Posted by Ben Brumfield at December 19, 2006 09:04 PM
Comments

Almost certainly the book has over a dozen authors, many of whom may not be explicitly acknowledged. History college textbooks often contain whole sections, perhaps even whole chapters, added by an invisible hand long after the putative author has left the project.

Posted by: Alan Allport at December 20, 2006 04:38 AM

Sure -- my book has about 20 contributing authors.

My real question is whether or not these books are being edited. If so, can I introduce the editor to a couple of concepts that they may find useful, like "clear" or "concise".

Posted by: Ben Brumfield at December 20, 2006 07:11 AM

Consumers purchase books with prettier illustrations but illustrations increase printing costs and prices.

Yes, but remember that the great majority of consumers are buying these books only because a given instructor requires them, so this is not a normal market. Is it really true that professors demand flashy graphics? That was never my impression, though like many things this probably varies by field.

Posted by: Alan Hogue at December 22, 2006 06:23 PM

No doubt textbookese has something to do with the number of authors working on these books, but another reason for the terrible prose has to do with what you might call "institutional style".

Modern textbooks, at least in many fields, are most pointedly not supposed to be the works of a particular person. They are supposed to be -- and they seek to project themselves as being -- neutral expressions of institutional certitude (or, if not certitude, at least consensus). A particular prose style seems to have grown to meet this need, something I think of as borrowing heavily from standard american bureaucratic style, with a healthy dose of technical obfuscation thrown in to discourage quibbling.

I was reading an interesting book by Geoffrey Pullum lately, in which he mentions a study which finds that the likelihood of being successfully published in academic journals correlates very highly with both the reputation of the author and with the difficulty of the prose. I will track that study down someday.

Posted by: Alan Hogue at December 22, 2006 06:32 PM

...which again points to the fact that language as a social phenomenon is often just another form of symbolic display, and often only peripherally intended or designed to convey information.

Posted by: Alan Hogue at December 22, 2006 06:35 PM

Textbook publishing is in the hands of fewer and fewer conglomerates, corporations that seek high profits. Once upon a time, acquisition editors used to not only acquire a manuscript but also shape it, make sure it was structured to flow sensibly, and send it back to the authors until they got it right. Now they just sign contracts for books that are likely to be highly profitable.

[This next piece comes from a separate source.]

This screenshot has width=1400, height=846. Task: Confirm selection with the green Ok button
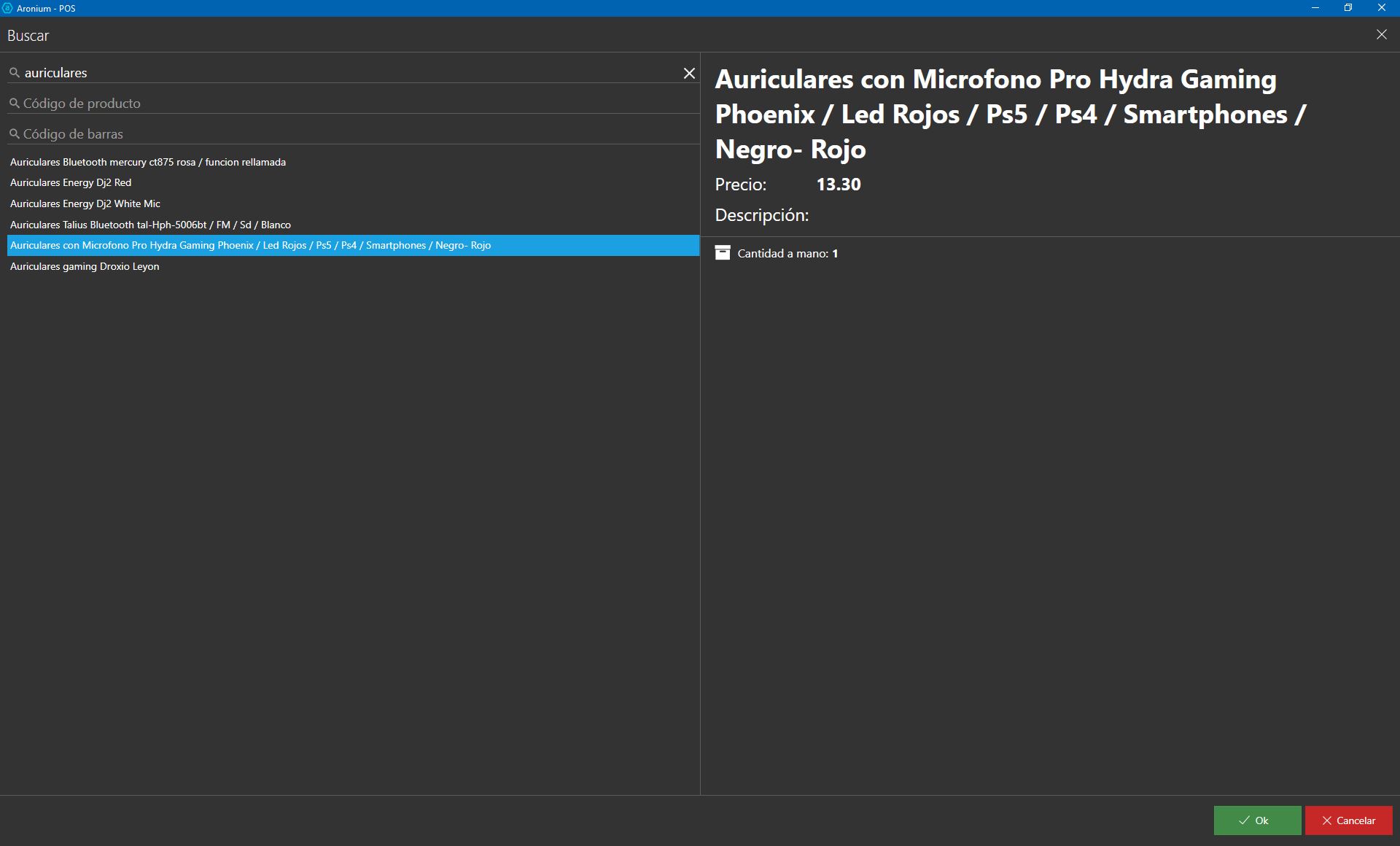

Manuscripts then used to go to a manuscript editor, who'd shape the prose, flip passive sentences where possible, and make lists of points for copyeditors to change. These people seem to have vanished in some
downsizing.

Copyeditors are supposed to check spellings, fix punctuation, apply house style, code for typesetting---straightforward basics like that. Now copyeditors seem to be getting textbook manuscripts straight from the authors' keyboard, barely touched by any intermediary. Sure, we try to Google to check dubious "facts" and make readability improvements, but we don't get the time or the money or, in most cases, the authority to turn a manuscript into a good textbook. And the pay rates seem to be going down.

The other reason I don't copyedit textbooks these days is the profit-making new edition every three to five years. Chapter 4 and chapter 7 are flipped, chapter 9 is split into two chapters, paragraphs of "new studies" are stuck in here and there, and a hundred new references are added. I feel like a crook when I'm complicit in preventing a market in used textbooks, which is the only justification for these frequent updates.

I suspect worse textbooks are on the way. From what I see, textbooks are typeset in India these days, and soon they'll be edited there, too, because Indian staff are cheaper and English-speaking. So you'll have textbooks just like today's but in British English, which will further confuse your students.